Digital transformation means a lot of different things to different people. Does it mean that we are moving away from analog and paper based solutions or simply putting things in bits and bytes? To me, digital transformation is more about how we take all of the silos of data that has been acquired in a business and make them valuable.
This can be done through pipelining and aggregating data to produce more high order value, rather than just having a set of security network numbers or a bunch of purchasing patterns.
Digital transformation is really the ability to consider what should be done with digital assets and extracting the maximum value while protecting those assets. The data could be residing across increasingly complex heterogeneous environments – be it on-premises, off-premises or in the cloud.
Digital transformation plays such a critical role and companies who practice good data management will have a competitive advantage over others who basically have information silos. This competitive advantage could translate into more targeted marketing or better financial decisions.
How can businesses ensure data sits as a positive asset in their balance sheet? What costs can impact a business if they have a loose data management framework compared to a tight one? What other intangible impacts can it have?
The notion of how much is data worth is increasingly relevant, even though there is no formula for placing a price tag on data. When we think of some of the large organizations globally, their balance sheets will not reflect data as an asset, yet it is clear that data is at the core of their businesses.

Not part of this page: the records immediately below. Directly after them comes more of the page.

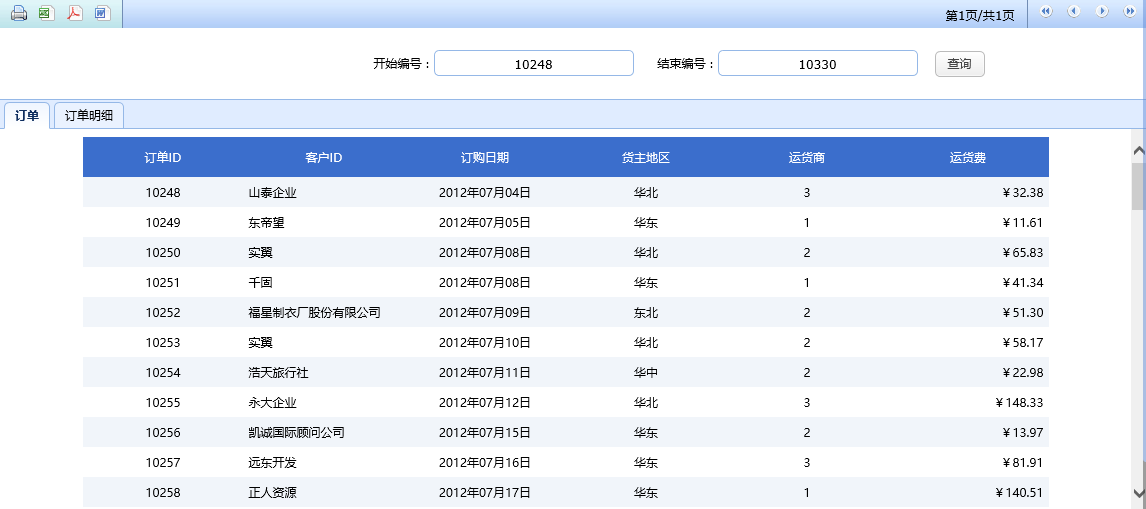1146x509 pixels.
Task: Export the report to Excel
Action: [46, 13]
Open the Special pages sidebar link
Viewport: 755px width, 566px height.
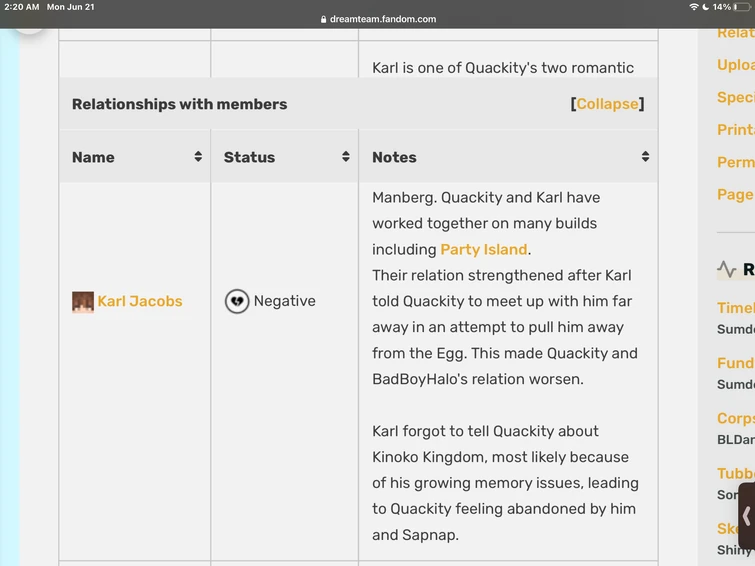coord(736,97)
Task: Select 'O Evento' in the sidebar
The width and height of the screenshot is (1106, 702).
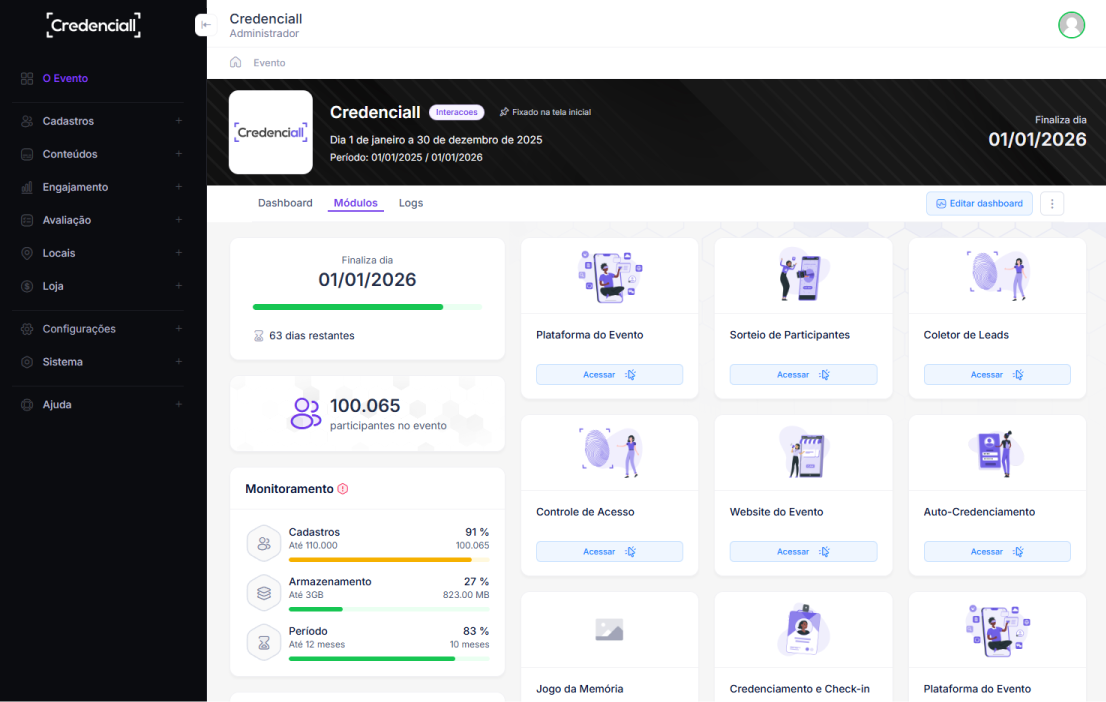Action: [65, 78]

To ensure that data sits as a positive asset in their balance sheets, businesses must be able to effectively manage their data. Firstly, it starts with a fundamental process of knowing what the data is, where it is located, how to manage it and who owns it. The next step is to look at how the data can be protected and the resources required.

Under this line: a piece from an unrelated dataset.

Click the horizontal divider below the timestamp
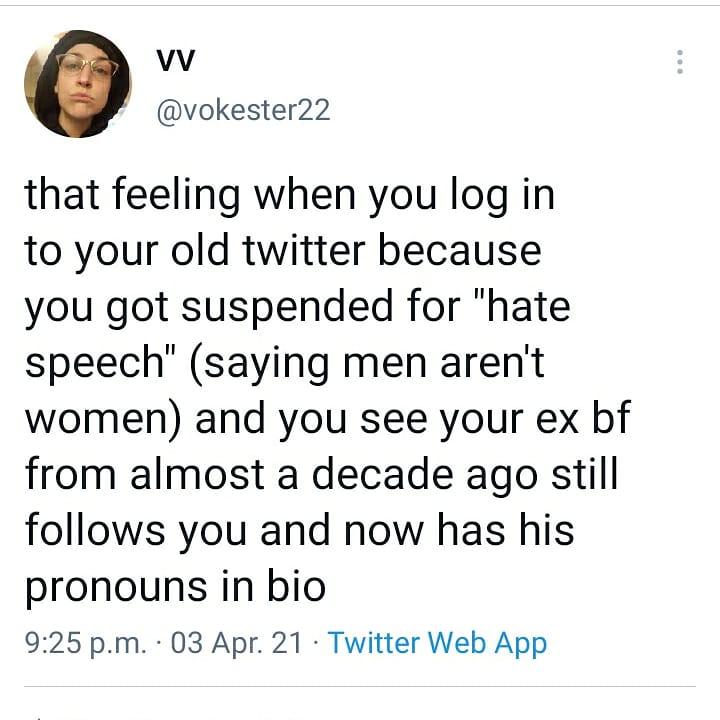The height and width of the screenshot is (720, 720). tap(360, 687)
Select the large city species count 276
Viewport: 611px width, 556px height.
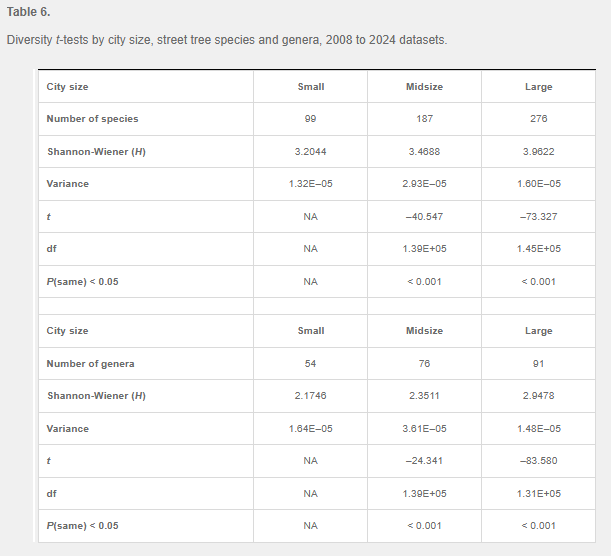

Next, businesses should start to put the data into better use, such as determining who should be having access to it and developing actionable insights from the data. This way, we are working towards using data as an asset, rather than sitting in the organizations and simply occupying storage space.

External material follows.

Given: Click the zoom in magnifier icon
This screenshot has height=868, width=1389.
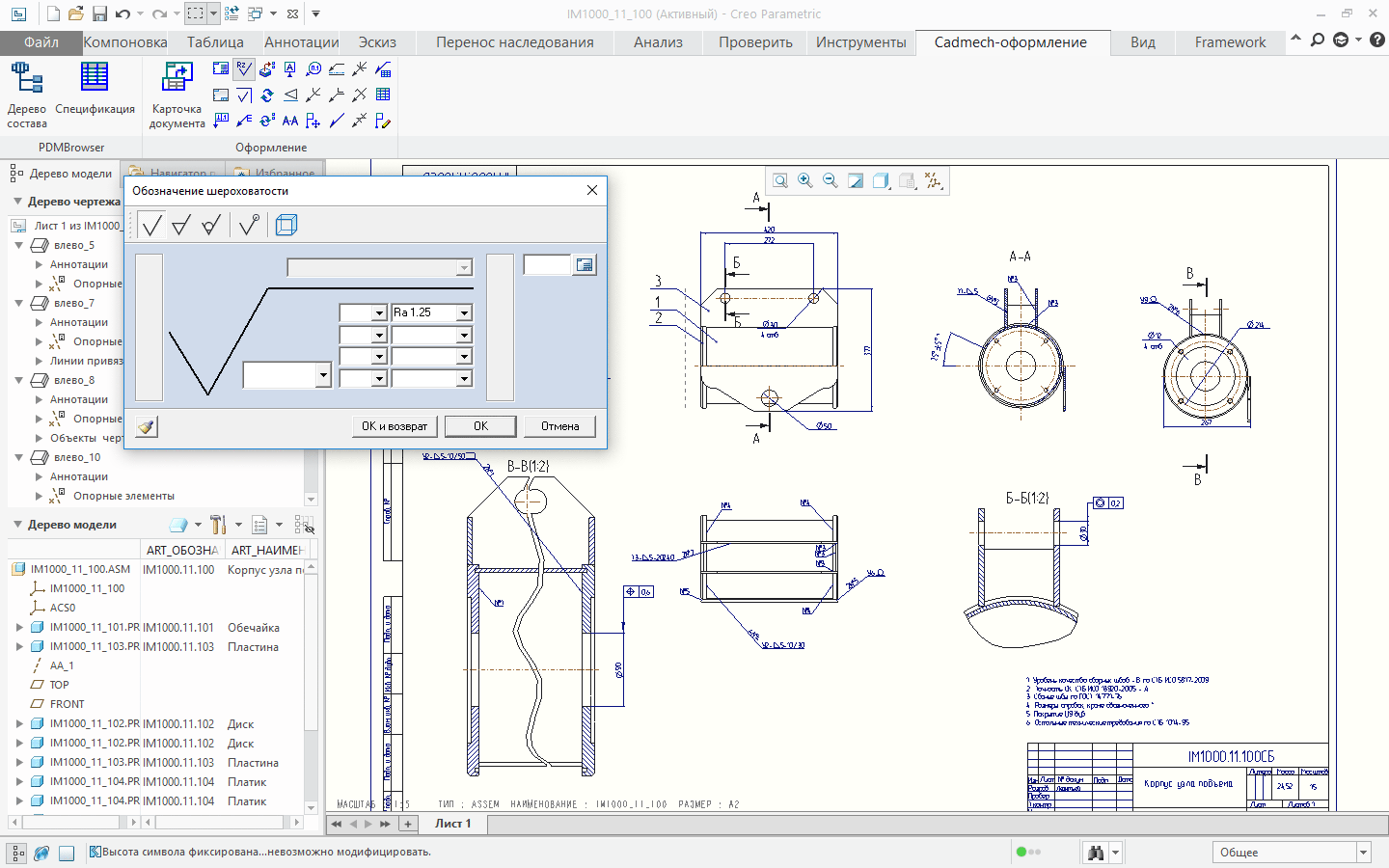Looking at the screenshot, I should tap(805, 181).
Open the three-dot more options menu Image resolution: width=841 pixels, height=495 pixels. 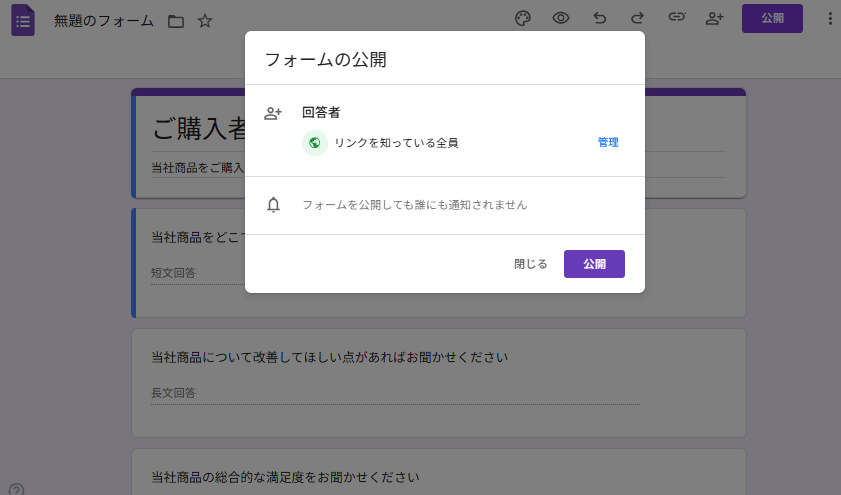coord(828,18)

Given the nature of data creation and storage, there is a tendency for organizations to create multiple copies of the same file, across different locations. To mitigate this, it is critical for businesses to have visibility of their data and appropriate data management policies in place, to help them stay on top of things.
For businesses, having a loose data management framework will not serve them well as it could result in potential financial losses. For instance, an alarming majority (60%) of organizations globally have not fully evaluated the cost of a cloud outage, even though the majority of them operate with a cloud-first mentality.
Also, while more than one in three respondents (36 percent) expect less than 15 minutes of downtime per month, the reality is that almost a third (31 percent) have experienced downtime more than double that per month (31 minutes or more).
Depending on the complexity of application inter-dependencies during restart and the amount of data lost during downtime, or even worse, an outage, businesses could possibly lose hours or even days before they can finally recover and get their applications back online.
On the digital compliance front, it is equally important for businesses to stay on the right side of law or risk paying huge financial penalties (In the instance of GDPR, close to €20 million or 4 percent of the company’s global annual turnover). The severity for non-compliance will not just end with these penalties.
Being non-compliant with data regulations could potentially have a devastating impact on an organisation’s brand image, especially if and when a compliance failure is made public, potentially as a result of the new obligations to notify data breaches to those affected. Other adverse consequences include the de-valuation of the brand as well as the loss of customer’s loyalty – which most companies fear.
In summary, it is imperative for businesses to have a strong data management strategy, with the appropriate measures and policies in place to make intelligent decisions and set them apart from their competitors.